Instructions to follow => The response should consist only of the lines from the one with "The height and" to the end of the data below, copied exactly and without pictures.

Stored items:
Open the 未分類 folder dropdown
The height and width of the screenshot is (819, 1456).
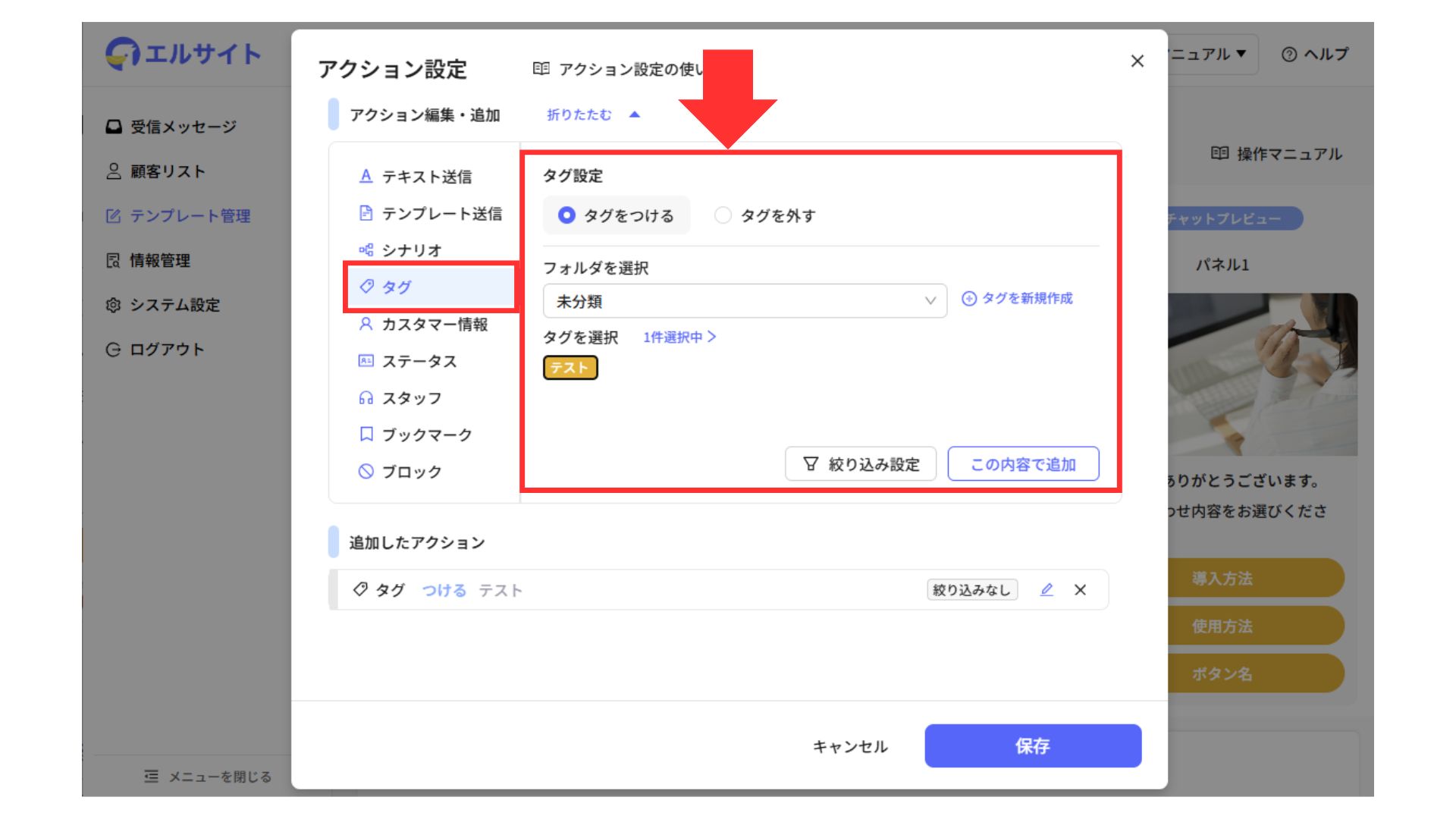tap(745, 301)
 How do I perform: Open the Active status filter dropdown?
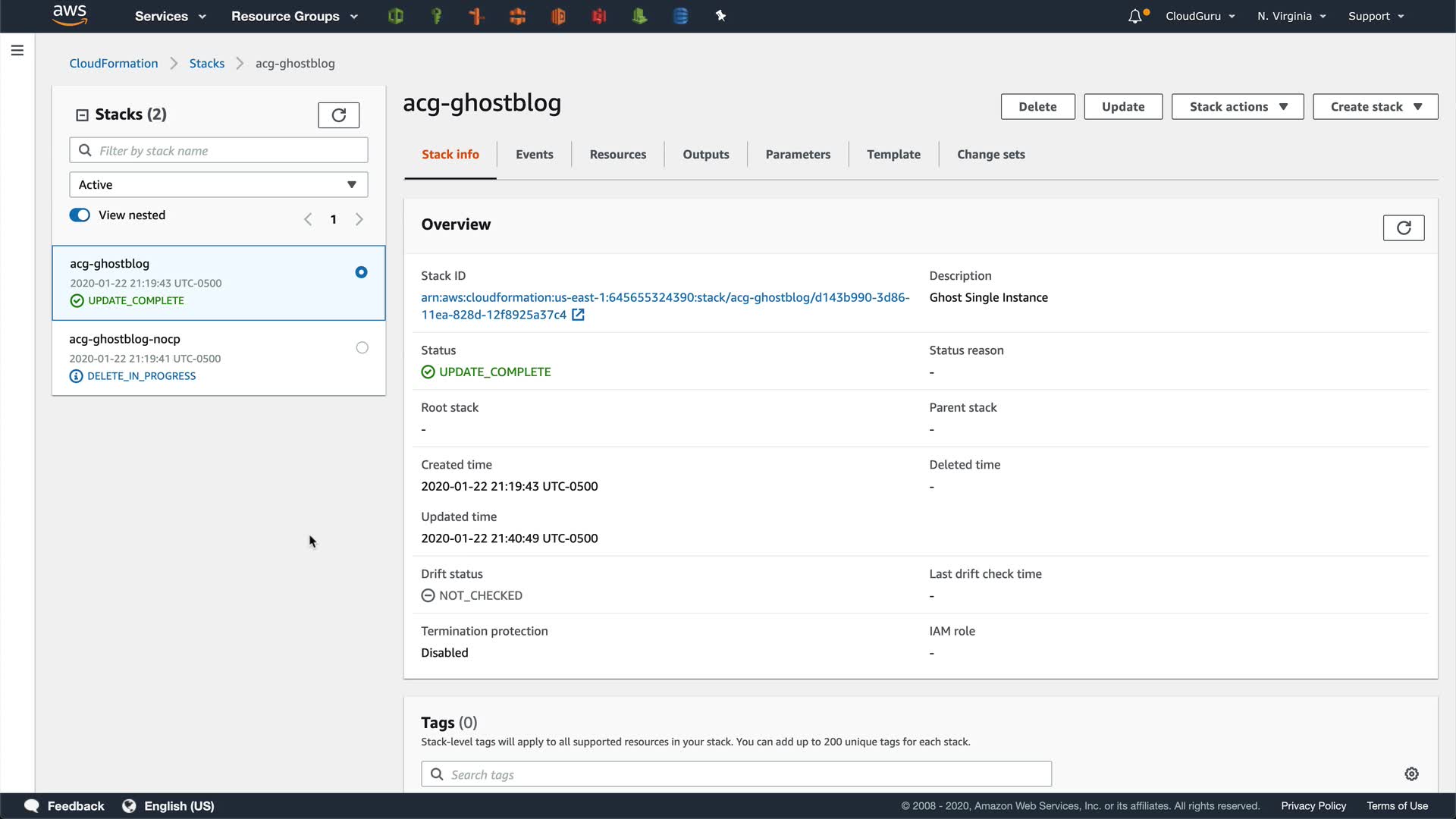click(x=218, y=185)
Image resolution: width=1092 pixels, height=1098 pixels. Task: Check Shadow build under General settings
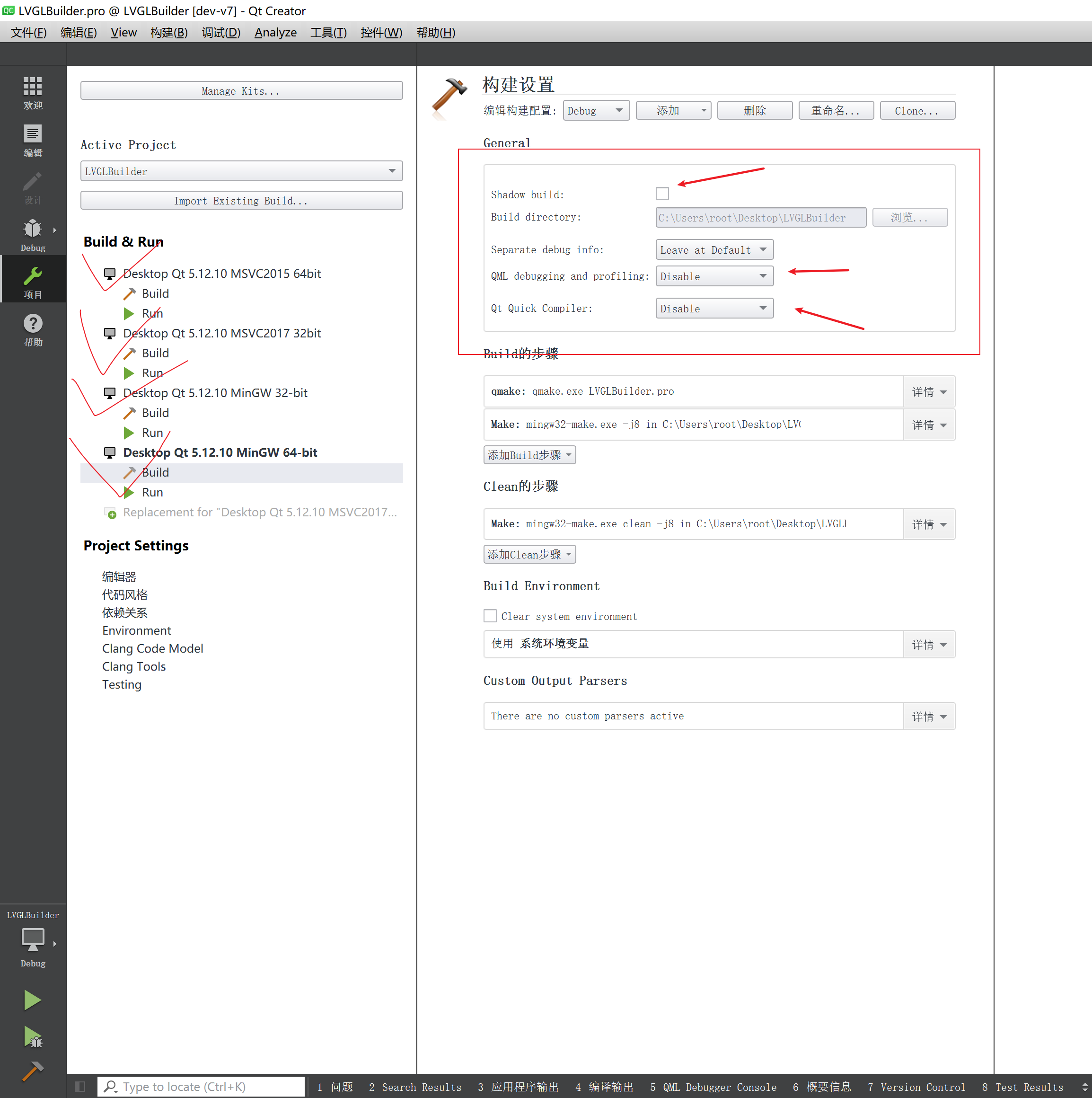pyautogui.click(x=662, y=193)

Answer to this task =>
The height and width of the screenshot is (819, 1456).
tap(745, 301)
 How do I perform: Open the Active status filter dropdown?
click(x=218, y=185)
Image resolution: width=1092 pixels, height=1098 pixels. Task: Check Shadow build under General settings
pyautogui.click(x=662, y=193)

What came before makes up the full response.